Было когда-то у Тимофея два дома: тот, в котором жил, и дом на колесах. Сейчас один остался — паровоз. Днюет на нем Тимофей и ночует, Несет бессменную вахту. Вчера в одном депо экипировался, сегодня — в другом. И все ближе, ближе к своим родным краям...
Ведет Тимофей состав, и волнение все больше овладевает им. Вот и Ясногоровка осталась позади. Промелькнули развалины построенного перед войной вокзала. Здесь работают женщины, ребятишки. Растаскивают битый кирпич, расчищают площадку... Там вон путевая бригада заделывает воронку, оставшуюся после взрыва авиабомбы.

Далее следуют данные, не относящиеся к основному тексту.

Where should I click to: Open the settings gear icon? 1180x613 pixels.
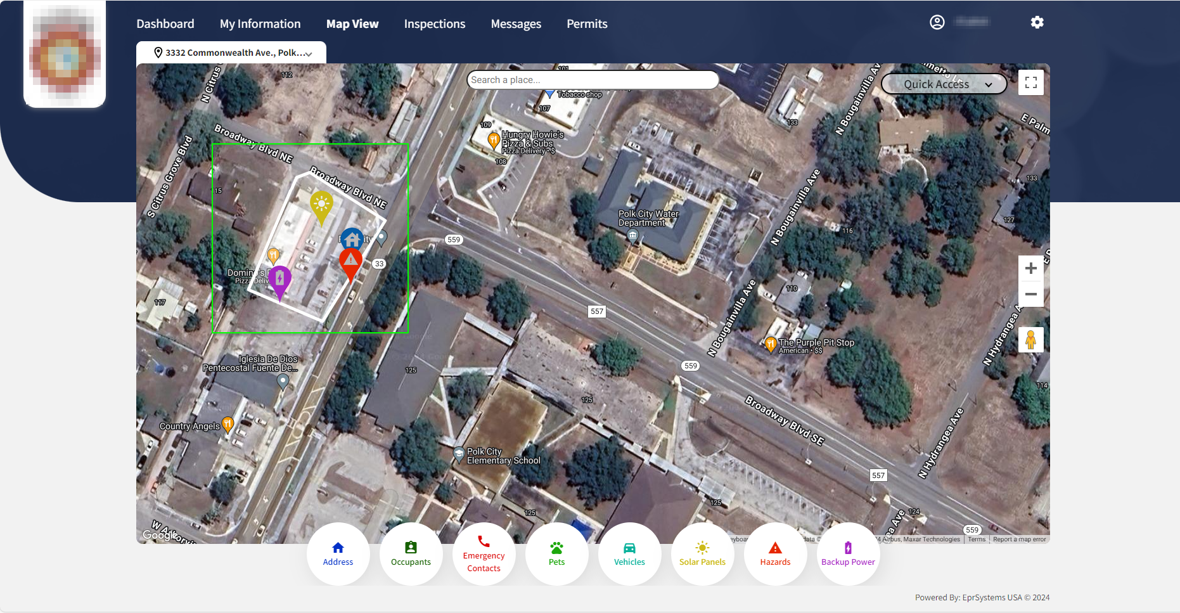pos(1037,23)
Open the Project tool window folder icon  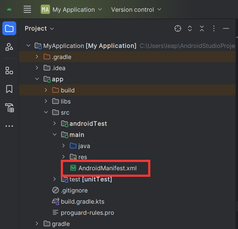9,28
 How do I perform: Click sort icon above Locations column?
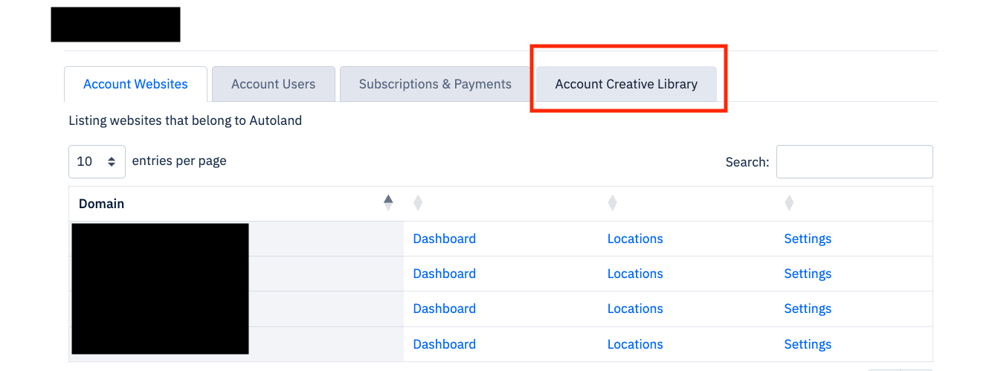coord(612,203)
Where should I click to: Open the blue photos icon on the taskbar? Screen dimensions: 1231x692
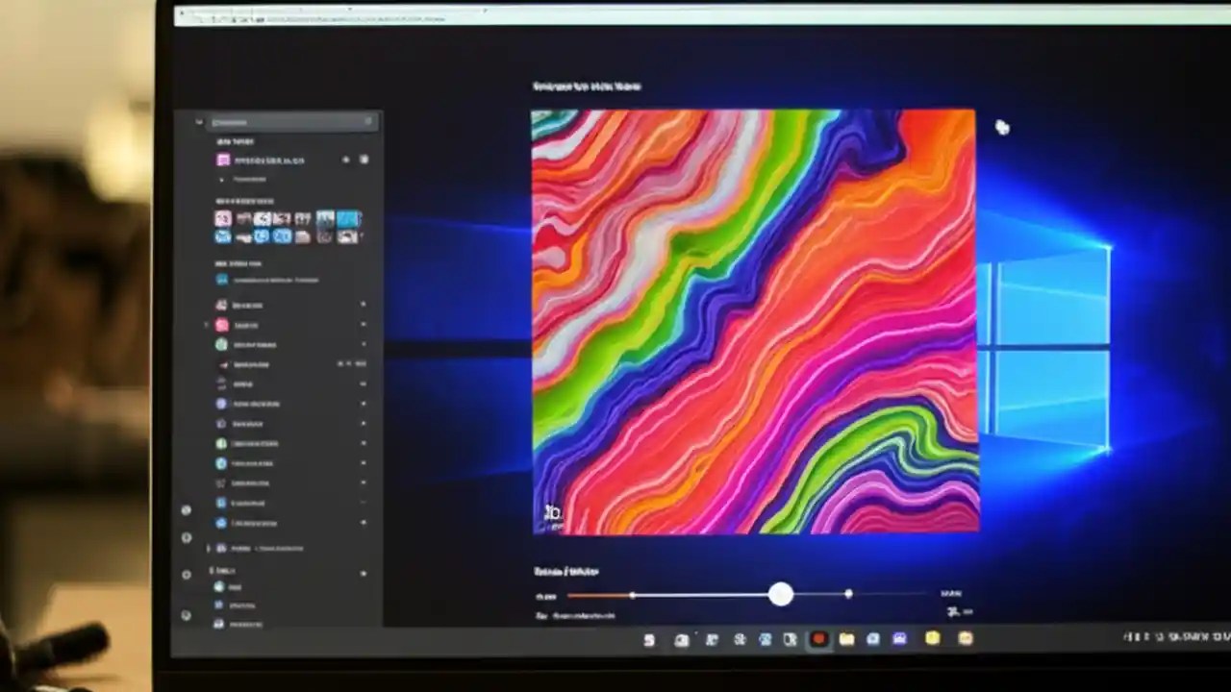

Четвертый блочок встретил привычным зовом рожка. Это уже не удивляет Тимофея. На всем пути следования он видит одно и то же: труд, труд, труд в шахтерских и заводских поселках, на полях. На раскачку нет времени — дел много. Сколько сил придется положить лишь на восстановление разрушенного!
Торопится Тимофей, на большом клапане ведет состав. Паровоз рвется вперед, отфыркивается, как пришпоренный конь. Из-за крутого поворота выплыла еще не обжитая Плескунова будка. А дальше... дальше показался Крутой Яр. Тимофей почти по пояс высунулся из окна паровозной будки. На нем военная форма «бэу», та, что выдали ему, выписывая из госпиталя. Ворот гимнастерки распахнут. Поблескивают награды. Взгляд его — ищущий, тревожный, прикованный к яру, вдруг просветлел. Вон она, красная черепичная крыша верзиловского дома, под которой прошло столько лет его семейной жизни. Уцелела... Теперь этот дом снова станет центром притяжения его семьи. Сюда полетят письма от Сережки. Сюда вернется Елена. Они, конечно, уже знают об освобождении Алеевки, Крутого Яра... Рука Тимофея потянулась к приводу гудка. И, как в былые времена, тишину степных далей разорвал радостный, призывный крик паровоза.